La idea de metalizarlas, por otro lado, la había
recogido de un libro de Arlt.
No quedaban muy bien los detalles, es cierto, pero
él sentía que las volvía más valiosas si tenían una flor real dentro.
Yo no le discutí porque no tenía idea de cómo
funcionaba todo aquello.
En cambio, lo acompañé a vender esas flores, ya
metalizadas, a una tienda en Vitacura.
Les entregó doce, pero le devolvieron cuatro, que
no les habían gustado.
Luego le pagaron.
Me explicó entonces que, si bien el precio era
alto, casi no le quedaban ganancias.
Además no saben elegir, me dijo, por lo general
me devuelven las más valiosas.
Yo no entendía bien a qué se refería con eso, pero
preferí no preguntar.
Mientras regresábamos, él intentó explicarme el
proceso de metalización.
Nombró entonces una serie de elementos y procesos
químicos que no logré asimilar.
Por último, se ofreció a llevarme hasta un pequeño
laboratorio, que había instalado en un rincón de su casa.
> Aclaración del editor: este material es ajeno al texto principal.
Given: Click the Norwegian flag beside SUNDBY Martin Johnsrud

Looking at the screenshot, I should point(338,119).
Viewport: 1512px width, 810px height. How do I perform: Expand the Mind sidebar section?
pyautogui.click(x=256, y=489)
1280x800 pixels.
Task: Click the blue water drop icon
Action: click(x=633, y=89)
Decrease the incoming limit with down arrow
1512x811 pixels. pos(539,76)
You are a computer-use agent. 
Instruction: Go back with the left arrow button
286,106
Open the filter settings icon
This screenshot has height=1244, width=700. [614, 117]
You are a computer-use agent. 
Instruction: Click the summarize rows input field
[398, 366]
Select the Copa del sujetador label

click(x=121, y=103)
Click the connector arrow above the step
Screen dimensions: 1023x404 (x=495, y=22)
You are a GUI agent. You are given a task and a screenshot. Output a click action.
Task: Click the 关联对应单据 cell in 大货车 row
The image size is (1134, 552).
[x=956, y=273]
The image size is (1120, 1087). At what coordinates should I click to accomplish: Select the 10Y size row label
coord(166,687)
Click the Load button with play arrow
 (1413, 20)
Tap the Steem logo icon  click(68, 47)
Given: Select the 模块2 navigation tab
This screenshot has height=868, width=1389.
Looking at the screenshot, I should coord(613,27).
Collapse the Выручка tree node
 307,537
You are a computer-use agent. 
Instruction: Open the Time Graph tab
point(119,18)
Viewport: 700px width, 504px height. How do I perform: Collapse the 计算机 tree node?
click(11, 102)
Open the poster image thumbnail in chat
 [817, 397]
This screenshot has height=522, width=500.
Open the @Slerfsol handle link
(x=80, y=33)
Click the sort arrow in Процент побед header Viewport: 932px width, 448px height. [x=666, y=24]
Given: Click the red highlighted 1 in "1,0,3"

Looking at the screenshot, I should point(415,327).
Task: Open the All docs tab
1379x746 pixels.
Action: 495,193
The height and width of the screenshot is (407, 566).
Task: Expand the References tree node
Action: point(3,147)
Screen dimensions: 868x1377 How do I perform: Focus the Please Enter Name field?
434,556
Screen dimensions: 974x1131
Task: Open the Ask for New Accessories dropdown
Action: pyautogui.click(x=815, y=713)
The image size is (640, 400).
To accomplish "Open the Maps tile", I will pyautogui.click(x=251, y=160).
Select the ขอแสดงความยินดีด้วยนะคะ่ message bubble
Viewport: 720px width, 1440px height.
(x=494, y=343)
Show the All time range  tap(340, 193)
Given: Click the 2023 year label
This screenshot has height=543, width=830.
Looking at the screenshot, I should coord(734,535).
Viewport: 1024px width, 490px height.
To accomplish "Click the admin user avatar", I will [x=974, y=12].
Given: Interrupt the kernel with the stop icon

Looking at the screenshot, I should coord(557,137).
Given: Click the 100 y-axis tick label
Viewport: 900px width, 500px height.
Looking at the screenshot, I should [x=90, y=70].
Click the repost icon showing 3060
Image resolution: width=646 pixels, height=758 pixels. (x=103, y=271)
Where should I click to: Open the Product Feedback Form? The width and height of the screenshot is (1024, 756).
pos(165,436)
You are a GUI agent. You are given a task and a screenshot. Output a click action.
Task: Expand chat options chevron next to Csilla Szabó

Entonces lo vi trabajar, con sumo cuidado,
observando como sumergía una de las flores en un líquido y luego la dejaba en
una cámara que emitía algunos ruidos y que mantenía a la flor envuelta en una
serie de gases de colores, que no quise preguntar para qué servían.
Hablamos entonces de Arlt y de otra serie de
personas que te ofrecen, sin saberlo tal vez, algo con lo que puedes “ganarte
la vida”.
Ninguno de nosotros, por cierto, pensaba en dinero
en ese momento, como lo aclaramos luego, en nuestra conversación.
Semanas después, me enteré que lo detuvieron en un
confuso procedimiento policial, supongo que por sacar flores de la embajada.
Yo no supe nada del asunto, sin embargo, hasta que
ya fue tarde.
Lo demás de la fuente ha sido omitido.